A student at the Medical College of Georgia at Augusta University is part of a research team trying to prevent one of the most common complications of bone marrow and stem cell transplants, both common treatments for leukemia.
Daniel Chandra is one of five students nationwide to receive a Physician-Scientist Career-Development Award from the American Society of Hematology and is spending the next year working in the lab of Dr. Alan Hanash, a hematologic oncologist at Memorial Sloan Kettering Cancer Center in New York.
The complication, called graft-versus-host disease, happens when the donated immune cells, which come from a healthy person, recognize the recipient’s body, or the host, as foreign and begin an assault on its organ systems.
“In a transplant, what we want is something called the graft-versus-tumor or graft-versus-leukemia effect instead, when the transplanted cells attack the cancer, not the recipient’s body,” Chandra said.
While current therapies reduce graph-versus-host, they often have the side effect of also reducing the graft-versus-leukemia effect, because they are targeted at all immune cells and don’t differentiate between the graft cells or the host’s cells. That often leads to destruction of the stem cell or bone marrow graft, defeating the purpose of the transplant.
In graft-versus-host of the intestines, one of the most common forms, Chandra and Hanash believe that a well-known cytokine may be the answer to restabilizing the immune response.
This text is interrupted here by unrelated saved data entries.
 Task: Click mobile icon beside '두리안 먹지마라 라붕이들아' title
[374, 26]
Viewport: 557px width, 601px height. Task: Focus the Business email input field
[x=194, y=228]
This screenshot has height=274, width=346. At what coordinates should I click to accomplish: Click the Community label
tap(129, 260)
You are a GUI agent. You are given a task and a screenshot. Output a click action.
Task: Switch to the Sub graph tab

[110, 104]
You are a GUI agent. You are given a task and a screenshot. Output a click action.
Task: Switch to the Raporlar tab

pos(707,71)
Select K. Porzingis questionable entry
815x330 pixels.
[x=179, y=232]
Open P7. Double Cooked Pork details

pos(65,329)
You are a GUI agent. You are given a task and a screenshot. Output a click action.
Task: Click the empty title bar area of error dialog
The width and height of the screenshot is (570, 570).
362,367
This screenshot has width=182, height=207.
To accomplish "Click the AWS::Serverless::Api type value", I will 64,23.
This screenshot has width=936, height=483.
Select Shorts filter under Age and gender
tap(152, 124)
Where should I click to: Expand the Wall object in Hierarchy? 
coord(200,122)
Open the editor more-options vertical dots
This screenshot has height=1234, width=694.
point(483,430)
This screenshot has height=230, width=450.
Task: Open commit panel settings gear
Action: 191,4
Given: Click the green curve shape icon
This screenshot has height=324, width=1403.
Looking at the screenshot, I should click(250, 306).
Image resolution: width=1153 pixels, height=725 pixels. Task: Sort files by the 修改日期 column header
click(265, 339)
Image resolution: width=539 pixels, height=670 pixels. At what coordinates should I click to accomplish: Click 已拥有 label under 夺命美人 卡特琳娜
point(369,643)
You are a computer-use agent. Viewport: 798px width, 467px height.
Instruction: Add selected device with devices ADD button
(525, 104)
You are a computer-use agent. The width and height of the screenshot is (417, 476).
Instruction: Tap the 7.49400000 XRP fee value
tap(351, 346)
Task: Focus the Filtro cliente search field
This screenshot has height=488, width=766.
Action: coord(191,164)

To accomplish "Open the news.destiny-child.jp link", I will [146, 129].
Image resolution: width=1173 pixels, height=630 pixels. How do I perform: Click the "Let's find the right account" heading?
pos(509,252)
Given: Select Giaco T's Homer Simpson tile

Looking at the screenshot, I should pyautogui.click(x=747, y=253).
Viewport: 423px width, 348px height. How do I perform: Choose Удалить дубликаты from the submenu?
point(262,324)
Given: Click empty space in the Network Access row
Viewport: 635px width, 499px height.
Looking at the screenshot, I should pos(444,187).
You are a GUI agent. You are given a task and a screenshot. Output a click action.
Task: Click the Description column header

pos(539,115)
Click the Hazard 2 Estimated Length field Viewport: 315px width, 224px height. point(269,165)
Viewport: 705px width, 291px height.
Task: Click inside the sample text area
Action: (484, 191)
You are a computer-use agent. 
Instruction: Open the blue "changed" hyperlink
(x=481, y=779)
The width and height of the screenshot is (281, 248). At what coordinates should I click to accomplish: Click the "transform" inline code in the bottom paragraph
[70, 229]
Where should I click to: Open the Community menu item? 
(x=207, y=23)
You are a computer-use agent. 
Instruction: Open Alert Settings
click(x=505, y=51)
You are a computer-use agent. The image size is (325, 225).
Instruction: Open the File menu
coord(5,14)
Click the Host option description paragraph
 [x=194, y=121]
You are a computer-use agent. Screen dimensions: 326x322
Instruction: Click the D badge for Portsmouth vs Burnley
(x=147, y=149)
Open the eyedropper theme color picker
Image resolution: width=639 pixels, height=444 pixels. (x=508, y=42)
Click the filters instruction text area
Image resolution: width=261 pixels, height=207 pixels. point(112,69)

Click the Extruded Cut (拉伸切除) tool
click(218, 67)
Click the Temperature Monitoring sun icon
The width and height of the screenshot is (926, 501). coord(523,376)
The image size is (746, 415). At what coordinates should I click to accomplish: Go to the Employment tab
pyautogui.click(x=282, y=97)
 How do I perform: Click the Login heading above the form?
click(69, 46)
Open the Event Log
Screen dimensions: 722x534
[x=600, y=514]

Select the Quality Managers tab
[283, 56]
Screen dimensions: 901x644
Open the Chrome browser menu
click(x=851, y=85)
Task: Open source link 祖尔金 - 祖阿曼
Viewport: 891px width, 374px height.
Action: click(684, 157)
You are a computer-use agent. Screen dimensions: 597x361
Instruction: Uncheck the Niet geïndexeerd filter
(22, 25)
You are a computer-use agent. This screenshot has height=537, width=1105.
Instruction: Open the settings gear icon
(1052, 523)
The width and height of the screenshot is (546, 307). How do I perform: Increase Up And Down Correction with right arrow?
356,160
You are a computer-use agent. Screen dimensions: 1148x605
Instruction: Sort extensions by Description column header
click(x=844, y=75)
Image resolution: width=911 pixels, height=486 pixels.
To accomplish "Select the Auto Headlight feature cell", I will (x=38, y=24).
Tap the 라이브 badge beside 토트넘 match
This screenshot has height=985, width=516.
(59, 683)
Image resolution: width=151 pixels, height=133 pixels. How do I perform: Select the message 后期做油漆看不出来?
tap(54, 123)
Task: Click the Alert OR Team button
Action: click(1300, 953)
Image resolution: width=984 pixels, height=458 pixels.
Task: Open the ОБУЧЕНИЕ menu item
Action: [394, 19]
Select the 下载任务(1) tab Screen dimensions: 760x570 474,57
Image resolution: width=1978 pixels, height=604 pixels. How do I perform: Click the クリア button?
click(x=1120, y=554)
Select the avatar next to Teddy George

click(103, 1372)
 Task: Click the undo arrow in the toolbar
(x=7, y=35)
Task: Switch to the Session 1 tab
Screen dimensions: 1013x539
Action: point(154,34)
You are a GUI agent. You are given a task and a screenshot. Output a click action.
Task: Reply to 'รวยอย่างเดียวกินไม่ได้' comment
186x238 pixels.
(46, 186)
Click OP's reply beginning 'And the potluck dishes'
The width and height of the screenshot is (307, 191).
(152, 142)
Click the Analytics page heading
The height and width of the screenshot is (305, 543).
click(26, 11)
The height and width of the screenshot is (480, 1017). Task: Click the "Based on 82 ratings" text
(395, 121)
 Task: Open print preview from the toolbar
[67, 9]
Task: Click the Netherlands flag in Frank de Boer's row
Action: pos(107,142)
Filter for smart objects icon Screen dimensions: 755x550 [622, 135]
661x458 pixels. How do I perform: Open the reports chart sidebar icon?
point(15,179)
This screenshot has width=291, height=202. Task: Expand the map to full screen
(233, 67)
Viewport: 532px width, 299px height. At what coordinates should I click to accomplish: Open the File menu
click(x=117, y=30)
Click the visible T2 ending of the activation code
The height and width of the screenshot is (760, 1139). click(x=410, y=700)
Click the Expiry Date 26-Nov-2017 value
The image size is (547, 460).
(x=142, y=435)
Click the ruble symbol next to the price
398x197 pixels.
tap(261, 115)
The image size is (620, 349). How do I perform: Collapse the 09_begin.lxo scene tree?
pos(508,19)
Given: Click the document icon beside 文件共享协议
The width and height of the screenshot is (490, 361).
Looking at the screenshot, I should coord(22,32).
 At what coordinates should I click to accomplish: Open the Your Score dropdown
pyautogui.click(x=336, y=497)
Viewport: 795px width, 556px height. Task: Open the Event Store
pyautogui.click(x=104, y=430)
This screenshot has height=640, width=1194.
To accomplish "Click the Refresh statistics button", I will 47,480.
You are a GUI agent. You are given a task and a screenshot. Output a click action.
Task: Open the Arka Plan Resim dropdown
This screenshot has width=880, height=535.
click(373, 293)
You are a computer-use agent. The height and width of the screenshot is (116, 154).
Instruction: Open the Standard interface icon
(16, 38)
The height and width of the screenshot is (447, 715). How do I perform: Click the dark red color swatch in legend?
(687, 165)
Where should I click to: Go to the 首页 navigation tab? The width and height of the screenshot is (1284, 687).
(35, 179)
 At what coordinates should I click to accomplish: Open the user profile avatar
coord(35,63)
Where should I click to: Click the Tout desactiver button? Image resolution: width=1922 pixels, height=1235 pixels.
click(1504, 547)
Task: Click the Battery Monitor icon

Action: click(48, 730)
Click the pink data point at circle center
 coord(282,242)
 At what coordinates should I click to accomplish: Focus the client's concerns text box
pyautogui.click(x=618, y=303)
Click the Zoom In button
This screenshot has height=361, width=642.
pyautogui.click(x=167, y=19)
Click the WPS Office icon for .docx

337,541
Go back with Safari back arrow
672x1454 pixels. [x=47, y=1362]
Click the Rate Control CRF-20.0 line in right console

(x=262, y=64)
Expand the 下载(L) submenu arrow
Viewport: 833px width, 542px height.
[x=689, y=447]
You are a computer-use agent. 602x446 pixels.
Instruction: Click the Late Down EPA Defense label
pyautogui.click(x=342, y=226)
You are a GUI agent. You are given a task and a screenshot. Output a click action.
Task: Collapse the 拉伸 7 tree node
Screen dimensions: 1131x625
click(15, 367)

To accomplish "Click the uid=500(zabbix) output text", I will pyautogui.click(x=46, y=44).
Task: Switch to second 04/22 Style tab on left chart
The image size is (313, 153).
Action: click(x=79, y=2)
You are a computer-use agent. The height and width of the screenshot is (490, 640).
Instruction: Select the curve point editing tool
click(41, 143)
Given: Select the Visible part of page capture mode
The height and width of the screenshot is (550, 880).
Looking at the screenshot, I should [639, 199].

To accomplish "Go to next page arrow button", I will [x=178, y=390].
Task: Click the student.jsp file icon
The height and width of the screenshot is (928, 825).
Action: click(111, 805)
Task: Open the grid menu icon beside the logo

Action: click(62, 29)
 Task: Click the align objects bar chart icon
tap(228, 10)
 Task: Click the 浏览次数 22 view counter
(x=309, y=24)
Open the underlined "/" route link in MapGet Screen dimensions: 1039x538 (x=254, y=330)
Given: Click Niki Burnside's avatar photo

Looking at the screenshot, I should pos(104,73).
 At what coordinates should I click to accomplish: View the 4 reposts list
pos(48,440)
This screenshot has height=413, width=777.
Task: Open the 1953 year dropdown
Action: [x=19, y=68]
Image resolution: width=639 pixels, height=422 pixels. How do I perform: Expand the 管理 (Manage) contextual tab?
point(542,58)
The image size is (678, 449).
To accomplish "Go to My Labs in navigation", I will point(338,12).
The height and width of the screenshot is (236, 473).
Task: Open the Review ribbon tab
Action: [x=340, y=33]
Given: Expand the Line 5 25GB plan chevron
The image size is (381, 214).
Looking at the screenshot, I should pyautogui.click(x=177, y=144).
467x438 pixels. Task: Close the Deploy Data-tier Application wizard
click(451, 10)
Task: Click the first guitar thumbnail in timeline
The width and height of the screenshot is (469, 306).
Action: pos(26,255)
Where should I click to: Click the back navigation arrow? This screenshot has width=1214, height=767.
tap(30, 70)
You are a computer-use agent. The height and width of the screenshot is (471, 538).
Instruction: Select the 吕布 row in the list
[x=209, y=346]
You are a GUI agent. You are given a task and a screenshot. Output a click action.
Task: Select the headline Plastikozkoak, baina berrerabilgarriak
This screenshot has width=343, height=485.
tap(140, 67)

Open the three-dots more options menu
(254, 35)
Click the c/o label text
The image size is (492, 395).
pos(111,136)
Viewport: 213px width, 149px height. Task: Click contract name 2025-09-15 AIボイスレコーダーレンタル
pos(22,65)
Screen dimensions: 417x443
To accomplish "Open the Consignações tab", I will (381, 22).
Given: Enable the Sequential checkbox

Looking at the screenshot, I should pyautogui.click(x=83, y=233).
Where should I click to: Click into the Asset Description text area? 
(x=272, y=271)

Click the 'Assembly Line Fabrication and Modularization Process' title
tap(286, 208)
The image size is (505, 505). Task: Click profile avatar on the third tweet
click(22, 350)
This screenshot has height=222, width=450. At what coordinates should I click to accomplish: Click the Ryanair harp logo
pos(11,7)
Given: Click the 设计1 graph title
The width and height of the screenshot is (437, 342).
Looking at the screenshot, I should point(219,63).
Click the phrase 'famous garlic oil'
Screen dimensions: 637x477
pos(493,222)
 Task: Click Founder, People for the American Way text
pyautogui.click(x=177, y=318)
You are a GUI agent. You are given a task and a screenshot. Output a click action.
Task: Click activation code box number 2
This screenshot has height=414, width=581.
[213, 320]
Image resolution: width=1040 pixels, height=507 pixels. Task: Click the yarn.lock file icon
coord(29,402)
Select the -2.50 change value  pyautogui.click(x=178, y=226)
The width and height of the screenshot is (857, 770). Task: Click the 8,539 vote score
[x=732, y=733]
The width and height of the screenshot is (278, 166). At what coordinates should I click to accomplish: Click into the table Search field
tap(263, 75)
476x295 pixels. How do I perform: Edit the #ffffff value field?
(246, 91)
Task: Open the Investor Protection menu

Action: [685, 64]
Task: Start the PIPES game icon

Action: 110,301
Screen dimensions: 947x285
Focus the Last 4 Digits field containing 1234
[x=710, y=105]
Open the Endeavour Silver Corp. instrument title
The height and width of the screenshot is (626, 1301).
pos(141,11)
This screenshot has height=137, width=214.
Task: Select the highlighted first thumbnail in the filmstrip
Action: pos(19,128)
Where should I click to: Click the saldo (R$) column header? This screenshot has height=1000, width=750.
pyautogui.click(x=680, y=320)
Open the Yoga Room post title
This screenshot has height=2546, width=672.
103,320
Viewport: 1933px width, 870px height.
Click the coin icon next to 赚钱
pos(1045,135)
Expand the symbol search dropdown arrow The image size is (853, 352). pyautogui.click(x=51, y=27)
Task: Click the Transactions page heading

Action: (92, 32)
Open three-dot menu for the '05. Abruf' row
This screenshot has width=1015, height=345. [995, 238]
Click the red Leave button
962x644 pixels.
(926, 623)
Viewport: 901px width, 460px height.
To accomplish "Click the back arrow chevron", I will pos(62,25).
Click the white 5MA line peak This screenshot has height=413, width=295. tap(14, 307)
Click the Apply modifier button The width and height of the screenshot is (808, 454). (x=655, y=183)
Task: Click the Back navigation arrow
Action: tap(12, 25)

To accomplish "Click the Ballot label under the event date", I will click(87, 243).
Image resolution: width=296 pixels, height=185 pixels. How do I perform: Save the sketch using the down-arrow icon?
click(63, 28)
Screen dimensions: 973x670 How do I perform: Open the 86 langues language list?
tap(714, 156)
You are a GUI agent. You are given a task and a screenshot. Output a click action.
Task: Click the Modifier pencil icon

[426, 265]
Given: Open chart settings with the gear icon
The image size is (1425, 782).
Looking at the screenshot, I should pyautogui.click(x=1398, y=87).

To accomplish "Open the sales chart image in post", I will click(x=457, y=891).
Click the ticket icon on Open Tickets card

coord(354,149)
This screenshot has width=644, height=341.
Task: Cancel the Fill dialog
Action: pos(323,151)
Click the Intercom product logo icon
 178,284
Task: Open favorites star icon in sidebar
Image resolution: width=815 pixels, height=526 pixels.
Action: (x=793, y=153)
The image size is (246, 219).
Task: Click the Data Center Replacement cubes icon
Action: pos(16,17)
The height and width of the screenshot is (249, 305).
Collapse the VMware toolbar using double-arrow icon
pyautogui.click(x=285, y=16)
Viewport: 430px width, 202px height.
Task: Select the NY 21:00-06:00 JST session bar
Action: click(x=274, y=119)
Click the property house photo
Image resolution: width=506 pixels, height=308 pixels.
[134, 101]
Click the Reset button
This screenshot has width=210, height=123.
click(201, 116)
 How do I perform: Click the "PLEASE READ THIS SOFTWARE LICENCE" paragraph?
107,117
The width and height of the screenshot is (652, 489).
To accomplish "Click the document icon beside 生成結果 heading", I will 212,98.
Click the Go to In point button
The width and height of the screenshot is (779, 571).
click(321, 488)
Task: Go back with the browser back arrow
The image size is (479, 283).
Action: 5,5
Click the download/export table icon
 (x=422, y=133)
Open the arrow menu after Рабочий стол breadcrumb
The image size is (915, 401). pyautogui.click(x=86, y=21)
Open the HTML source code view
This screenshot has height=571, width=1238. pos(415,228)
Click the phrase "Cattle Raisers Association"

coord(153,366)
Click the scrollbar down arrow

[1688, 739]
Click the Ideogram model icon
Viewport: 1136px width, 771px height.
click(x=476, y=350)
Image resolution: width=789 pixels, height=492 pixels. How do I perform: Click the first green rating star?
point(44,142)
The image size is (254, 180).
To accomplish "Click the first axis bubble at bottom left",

Interleukin 22 is a known mediator of cellular inflammation. Because targets for IL-22 are found on epithelial cells but not on hematopoietic stem cells, they think by targeting the cytokine, they can quieten the immune response and stimulate epithelial regrowth, while also protecting the graft.
“We want to prevent the loss of the intestinal stem cells necessary for maintaining and regenerating the intestinal epithelium, which would mitigate the symptoms like nausea, vomiting and diarrhea,” Chandra said. “But we also don’t want the body to attack the donated cells. You’re looking for a balance.”
Graft-versus-host is the number-one cause of morbidity in stem cell and bone marrow transplants. In addition to nausea, vomiting and diarrhea, it can cause a variety of other symptoms, including rashes, jaundice and even liver damage.
Chandra, an Atlanta native who began medical school after graduating from Yale University in 2012, hopes to pursue a career in hematology/oncology.